• _What is expected_
Pick out every line in the material below that contains the string "height", treating uppercase and lowercase as different, and copy each of those lines in full.

--

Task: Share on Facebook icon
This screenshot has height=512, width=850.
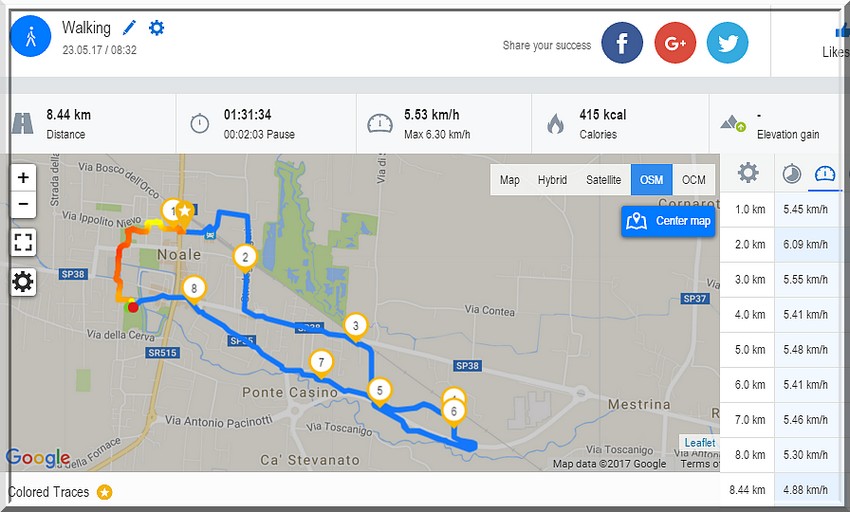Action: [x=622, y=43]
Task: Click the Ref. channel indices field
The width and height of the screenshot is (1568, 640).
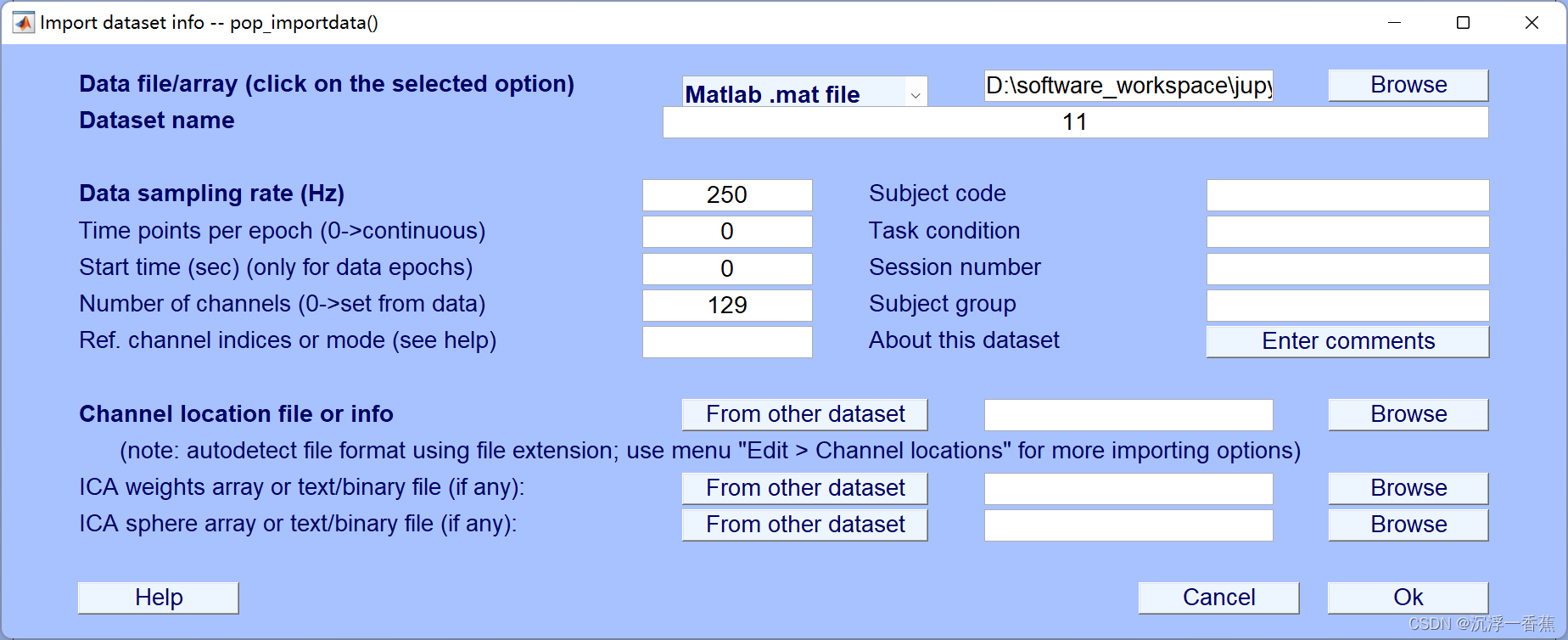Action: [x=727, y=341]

--

• _Completed exercise_
This screenshot has height=512, width=850.
The width and height of the screenshot is (1568, 640).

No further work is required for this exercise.